MANAGEMENT'S DISCUSSION AND ANALYSIS OF
FINANCIAL CONDITION AND RESULTS OF OPERATIONS
Overview
Rofin-Sinar Technologies, Inc. ("Rofin-Sinar", or the "Company") is a leader in
the design, development, engineering, manufacture and marketing of laser-based
products used for cutting, welding and marking a wide range of materials.
During the third quarters of fiscal years 1999 and 2000, respectively,
approximately 72% and 53% of the Company's revenues were from sales and
servicing of laser products for cutting and welding applications and
approximately 28% and 47% were from sales and servicing of laser products for
marking and micro-machining applications.
Through its global manufacturing, distribution, and service network, the
Company provides a comprehensive range of laser sources and laser based system
solutions to three principal target markets: the machine tool, automotive and
semiconductor and electronics industries. The Company sells directly to end-
users, to OEMs, who integrate Rofin-Sinar's laser sources with other system
components, and to distributors. Many of Rofin-Sinar's customers are among the
largest global participants in their respective industries.
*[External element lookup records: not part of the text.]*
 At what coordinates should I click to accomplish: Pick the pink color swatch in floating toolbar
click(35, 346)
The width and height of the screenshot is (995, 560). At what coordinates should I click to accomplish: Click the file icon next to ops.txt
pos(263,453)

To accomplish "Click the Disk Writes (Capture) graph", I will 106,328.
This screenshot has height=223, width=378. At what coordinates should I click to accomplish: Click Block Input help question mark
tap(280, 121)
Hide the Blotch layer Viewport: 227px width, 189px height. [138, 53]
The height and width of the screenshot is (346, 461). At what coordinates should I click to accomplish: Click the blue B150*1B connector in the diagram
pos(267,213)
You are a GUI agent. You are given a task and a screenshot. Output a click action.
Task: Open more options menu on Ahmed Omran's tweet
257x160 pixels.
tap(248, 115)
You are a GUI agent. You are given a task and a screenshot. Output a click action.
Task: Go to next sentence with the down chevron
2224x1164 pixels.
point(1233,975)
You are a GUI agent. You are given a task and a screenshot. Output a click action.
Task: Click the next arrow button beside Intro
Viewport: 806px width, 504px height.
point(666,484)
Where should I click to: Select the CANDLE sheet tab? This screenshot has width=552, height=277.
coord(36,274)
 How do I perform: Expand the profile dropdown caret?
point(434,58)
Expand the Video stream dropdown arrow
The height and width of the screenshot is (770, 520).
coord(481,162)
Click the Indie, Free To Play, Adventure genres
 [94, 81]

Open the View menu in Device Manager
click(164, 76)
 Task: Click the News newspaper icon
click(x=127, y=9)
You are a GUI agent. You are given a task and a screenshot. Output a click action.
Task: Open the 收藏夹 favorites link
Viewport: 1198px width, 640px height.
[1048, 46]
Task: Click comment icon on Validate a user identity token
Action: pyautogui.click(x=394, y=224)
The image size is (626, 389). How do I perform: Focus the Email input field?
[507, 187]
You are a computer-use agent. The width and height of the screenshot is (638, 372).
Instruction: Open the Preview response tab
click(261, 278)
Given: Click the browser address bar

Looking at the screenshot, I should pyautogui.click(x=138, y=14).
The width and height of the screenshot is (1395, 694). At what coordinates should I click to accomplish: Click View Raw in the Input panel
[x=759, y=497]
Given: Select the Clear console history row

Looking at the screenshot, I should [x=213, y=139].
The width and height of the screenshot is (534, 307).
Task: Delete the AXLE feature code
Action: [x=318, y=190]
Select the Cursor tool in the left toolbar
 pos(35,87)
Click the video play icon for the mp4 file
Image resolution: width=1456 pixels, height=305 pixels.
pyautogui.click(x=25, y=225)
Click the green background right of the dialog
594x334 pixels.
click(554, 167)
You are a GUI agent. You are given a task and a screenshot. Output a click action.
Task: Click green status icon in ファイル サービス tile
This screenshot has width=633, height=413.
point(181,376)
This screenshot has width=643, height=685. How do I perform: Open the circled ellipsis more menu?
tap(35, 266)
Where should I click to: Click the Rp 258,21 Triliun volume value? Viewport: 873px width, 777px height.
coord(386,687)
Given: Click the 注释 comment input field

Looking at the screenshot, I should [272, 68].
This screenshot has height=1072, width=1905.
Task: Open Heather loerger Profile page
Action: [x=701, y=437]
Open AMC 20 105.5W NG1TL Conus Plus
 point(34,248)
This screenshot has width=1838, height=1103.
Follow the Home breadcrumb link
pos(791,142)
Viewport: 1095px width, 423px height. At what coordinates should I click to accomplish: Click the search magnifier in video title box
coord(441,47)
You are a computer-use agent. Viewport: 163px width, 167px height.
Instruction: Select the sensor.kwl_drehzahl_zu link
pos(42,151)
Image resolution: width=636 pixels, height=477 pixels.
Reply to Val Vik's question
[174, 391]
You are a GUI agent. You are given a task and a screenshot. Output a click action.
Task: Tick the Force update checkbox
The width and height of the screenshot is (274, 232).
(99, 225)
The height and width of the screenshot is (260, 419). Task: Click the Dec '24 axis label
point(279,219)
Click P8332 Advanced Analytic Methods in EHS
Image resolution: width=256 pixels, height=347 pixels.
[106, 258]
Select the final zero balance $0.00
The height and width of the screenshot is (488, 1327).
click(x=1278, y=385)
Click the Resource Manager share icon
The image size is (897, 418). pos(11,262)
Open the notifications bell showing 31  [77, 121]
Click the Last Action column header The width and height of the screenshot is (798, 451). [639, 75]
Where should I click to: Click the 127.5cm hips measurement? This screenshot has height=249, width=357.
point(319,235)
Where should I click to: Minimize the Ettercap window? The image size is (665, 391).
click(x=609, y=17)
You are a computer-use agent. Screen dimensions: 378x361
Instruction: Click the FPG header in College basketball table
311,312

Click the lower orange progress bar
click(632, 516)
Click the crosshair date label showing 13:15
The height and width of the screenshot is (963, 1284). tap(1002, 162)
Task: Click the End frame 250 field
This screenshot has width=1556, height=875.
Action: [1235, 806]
On May 10, 2000, the Company acquired 90.01% of the share capital of Carl
Baasel Lasertechnik GmbH (Baasel Lasertech) through its wholly owned subsidiary
Rofin-Sinar Laser GmbH, Hamburg, Germany for cash. RSTI has followed the
purchase method in accounting for the acquisition, and accordingly the
accompanying results of operations include the results of Baasel Lasertech for
only the 7 week period subsequent to the date of acquisition. In connection
with the acquisition, the companies have consolidated certain product lines,
and as a result RSTI has recorded a special charge of $2.8 million to write-off
certain of its inventories which will be discontinued.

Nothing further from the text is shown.